## TASK INSTRUCTIONS
Retype the lines of the listing below word for word, beginning with the line containing "193x159 pixels." and going on through the line containing "pyautogui.click(x=34, y=9)", both included.

[Word and element locating data]
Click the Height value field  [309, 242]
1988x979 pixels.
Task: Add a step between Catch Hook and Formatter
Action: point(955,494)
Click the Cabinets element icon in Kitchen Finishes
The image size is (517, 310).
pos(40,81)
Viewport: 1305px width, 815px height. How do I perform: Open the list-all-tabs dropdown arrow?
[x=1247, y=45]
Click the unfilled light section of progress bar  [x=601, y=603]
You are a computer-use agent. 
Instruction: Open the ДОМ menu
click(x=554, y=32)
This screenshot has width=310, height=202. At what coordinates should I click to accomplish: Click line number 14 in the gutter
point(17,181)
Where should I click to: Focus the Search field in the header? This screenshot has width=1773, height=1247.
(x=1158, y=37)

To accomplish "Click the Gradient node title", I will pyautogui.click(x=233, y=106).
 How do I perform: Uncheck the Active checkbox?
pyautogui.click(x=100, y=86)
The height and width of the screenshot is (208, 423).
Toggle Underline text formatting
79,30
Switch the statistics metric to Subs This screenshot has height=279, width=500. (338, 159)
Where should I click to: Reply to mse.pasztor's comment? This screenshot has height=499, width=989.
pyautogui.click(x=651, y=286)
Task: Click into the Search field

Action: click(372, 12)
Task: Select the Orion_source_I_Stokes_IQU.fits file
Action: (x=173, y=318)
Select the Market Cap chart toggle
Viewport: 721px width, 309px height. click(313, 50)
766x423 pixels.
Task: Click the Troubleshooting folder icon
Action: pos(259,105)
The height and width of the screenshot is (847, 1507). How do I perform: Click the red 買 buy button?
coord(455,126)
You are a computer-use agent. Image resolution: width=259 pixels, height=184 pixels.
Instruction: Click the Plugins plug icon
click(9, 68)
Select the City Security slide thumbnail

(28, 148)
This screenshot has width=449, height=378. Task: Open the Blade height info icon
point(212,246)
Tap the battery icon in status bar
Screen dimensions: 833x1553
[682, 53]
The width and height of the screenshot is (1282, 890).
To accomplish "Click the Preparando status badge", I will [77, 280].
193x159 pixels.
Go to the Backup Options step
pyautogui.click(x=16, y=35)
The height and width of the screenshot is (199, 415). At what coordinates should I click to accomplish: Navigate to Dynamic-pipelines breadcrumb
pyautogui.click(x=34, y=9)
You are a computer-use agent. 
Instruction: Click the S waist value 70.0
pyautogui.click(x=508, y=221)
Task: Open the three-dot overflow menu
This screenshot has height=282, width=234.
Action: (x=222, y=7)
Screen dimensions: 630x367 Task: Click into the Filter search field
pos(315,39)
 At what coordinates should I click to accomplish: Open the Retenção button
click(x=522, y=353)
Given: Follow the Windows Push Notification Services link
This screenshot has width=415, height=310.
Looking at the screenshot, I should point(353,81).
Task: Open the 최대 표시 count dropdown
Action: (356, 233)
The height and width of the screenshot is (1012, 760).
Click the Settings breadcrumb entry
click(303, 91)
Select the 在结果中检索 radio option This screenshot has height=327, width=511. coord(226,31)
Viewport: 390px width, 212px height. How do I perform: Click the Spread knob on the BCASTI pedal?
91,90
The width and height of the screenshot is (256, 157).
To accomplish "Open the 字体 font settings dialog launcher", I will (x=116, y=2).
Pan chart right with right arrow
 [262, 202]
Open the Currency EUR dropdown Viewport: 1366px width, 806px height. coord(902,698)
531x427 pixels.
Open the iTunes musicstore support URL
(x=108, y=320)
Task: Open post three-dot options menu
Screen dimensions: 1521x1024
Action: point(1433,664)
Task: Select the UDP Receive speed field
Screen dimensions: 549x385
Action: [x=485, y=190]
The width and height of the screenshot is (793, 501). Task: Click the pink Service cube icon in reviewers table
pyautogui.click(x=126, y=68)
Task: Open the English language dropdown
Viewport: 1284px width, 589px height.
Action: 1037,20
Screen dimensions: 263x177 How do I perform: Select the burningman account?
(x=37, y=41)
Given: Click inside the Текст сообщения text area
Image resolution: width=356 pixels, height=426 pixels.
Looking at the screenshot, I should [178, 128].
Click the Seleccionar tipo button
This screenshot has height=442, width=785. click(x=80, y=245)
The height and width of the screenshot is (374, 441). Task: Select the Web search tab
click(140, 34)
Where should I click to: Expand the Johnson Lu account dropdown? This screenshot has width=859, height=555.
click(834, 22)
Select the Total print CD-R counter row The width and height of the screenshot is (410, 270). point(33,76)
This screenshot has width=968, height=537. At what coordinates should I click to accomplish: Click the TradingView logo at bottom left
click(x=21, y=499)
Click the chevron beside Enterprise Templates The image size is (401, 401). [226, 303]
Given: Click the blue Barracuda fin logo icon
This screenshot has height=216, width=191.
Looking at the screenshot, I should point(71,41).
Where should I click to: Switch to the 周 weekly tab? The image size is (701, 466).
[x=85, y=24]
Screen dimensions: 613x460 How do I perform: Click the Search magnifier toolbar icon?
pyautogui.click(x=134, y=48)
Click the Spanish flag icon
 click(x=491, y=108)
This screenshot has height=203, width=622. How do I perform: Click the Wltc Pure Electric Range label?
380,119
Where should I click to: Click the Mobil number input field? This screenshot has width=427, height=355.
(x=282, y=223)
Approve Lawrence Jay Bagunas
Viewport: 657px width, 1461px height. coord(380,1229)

## COMPLETED EXERCISE
193x159 pixels.
Go to the Backup Options step
pyautogui.click(x=16, y=35)
The height and width of the screenshot is (199, 415). At what coordinates should I click to accomplish: Navigate to Dynamic-pipelines breadcrumb
pyautogui.click(x=34, y=9)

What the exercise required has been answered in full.